I leapt then nosedived. Not literally, but the last week and a half I totally felt like that. Stepping into the wilderness of being truly vulnerable has been something I’ve always tried to do since watching the Brene Brown Ted Talk on YouTube years ago. It really resonated with me because authenticity is everything. If you can’t be you then what’s the point?

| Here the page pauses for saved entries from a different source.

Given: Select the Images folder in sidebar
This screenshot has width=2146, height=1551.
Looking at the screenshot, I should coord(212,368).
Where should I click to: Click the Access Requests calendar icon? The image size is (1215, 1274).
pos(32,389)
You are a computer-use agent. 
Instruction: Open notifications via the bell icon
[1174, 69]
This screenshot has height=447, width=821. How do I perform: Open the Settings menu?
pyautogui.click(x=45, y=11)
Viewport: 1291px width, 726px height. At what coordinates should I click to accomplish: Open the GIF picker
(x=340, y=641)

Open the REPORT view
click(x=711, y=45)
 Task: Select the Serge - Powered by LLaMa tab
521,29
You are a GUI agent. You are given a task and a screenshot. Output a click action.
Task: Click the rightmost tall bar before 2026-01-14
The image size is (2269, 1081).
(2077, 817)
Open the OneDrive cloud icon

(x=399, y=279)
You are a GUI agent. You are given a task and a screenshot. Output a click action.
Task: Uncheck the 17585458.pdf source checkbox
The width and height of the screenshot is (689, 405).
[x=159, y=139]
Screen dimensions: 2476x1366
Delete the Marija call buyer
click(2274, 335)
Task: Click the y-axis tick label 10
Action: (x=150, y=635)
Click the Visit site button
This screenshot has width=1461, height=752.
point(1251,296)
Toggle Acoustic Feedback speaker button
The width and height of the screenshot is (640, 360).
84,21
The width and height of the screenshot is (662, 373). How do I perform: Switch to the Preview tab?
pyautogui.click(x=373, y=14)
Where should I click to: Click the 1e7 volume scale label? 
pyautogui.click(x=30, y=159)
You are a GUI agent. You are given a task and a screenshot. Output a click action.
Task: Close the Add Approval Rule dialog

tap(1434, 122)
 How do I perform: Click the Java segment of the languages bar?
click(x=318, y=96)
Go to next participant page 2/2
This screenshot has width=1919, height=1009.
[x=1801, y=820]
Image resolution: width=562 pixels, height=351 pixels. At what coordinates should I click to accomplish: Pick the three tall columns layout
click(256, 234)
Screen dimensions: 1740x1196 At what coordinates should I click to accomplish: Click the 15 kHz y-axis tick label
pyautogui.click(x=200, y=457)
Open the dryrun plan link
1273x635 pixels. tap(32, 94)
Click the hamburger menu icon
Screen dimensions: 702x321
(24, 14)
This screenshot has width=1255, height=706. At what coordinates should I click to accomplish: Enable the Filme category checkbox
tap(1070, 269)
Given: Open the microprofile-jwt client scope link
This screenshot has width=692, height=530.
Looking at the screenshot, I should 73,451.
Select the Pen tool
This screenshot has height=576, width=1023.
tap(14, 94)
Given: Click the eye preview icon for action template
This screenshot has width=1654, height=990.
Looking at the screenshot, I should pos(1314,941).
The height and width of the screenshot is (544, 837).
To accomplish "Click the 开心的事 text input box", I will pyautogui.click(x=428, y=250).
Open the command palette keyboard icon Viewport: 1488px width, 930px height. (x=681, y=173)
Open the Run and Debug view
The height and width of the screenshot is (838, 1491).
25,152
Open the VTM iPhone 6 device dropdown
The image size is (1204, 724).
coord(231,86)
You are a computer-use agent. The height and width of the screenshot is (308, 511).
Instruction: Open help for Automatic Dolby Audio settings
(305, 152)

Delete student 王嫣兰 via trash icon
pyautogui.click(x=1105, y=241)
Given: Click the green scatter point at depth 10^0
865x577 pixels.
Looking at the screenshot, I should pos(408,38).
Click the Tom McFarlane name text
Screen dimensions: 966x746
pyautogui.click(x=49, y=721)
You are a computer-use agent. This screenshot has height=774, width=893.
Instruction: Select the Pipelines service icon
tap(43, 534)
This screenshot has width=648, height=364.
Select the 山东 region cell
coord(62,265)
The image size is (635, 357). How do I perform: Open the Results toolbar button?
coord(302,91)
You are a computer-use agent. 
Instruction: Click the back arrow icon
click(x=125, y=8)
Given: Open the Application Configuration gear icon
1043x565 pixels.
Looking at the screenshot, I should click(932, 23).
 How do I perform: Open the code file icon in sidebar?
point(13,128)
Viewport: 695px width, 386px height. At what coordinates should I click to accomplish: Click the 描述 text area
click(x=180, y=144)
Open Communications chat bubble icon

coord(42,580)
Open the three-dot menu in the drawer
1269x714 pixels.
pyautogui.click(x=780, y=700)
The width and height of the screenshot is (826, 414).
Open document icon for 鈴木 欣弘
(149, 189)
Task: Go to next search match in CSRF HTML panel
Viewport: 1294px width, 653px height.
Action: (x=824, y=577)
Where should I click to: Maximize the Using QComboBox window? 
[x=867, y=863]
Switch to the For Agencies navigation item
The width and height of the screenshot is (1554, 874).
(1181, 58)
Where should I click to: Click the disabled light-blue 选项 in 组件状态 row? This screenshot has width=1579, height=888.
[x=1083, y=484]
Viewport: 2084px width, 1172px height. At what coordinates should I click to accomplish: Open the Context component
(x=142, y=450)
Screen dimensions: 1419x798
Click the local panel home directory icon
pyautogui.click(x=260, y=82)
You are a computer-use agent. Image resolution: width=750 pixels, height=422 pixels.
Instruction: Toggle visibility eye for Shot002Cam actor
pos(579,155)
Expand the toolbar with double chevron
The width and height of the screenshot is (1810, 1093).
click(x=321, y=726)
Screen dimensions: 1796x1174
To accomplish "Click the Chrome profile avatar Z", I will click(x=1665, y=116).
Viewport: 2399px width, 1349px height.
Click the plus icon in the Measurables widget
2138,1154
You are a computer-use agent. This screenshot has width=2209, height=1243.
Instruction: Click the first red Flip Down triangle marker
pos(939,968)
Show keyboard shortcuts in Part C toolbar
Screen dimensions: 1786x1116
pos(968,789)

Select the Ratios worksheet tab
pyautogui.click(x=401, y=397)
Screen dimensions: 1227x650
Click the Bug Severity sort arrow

This year I read her book Braving The Wilderness and once again a reminder to be unapologetically ourselves and the power of vulnerability, but see vulnerability is hard. Fear of rejection is huge but here’s the thing it won’t kill you, but not being yourself will kill your soul. So lately I’ve upped my game and leapt further and well, what a shit sandwich that felt like. I totally crash landed and felt crippled with negative emotions. It looked something like this. Speaking a lotta truths. Hard. Talking to my closest circle about feelings of shame that I’ve been burying. Harder. Opening up about insecurities I’ve been afraid to acknowledge let alone admit out loud to another human because they felt pathetic. Terrifying.
The fear of being rejected for my ‘flaws’ and not feeling worthy of being accepted by my peers was very much real. Yet I did it and I survived to tell the tail and so will you. That difficult conversation sometimes needs to happen. That thing that you’re fearful of needs to be brought to light because it’s not fear that harms us, it’s the staying there that does. I thought I was going backwards with this self-love and being unapologetically myself work, but actually, I was making a huge jump forward. A jump so big in fact that it totally threw me into a pit that felt totally shit. Where I felt myself crawling back out because I was so humbled by the experience that there was nothing elegant about it. Queue tears, strops and one very patient hubby.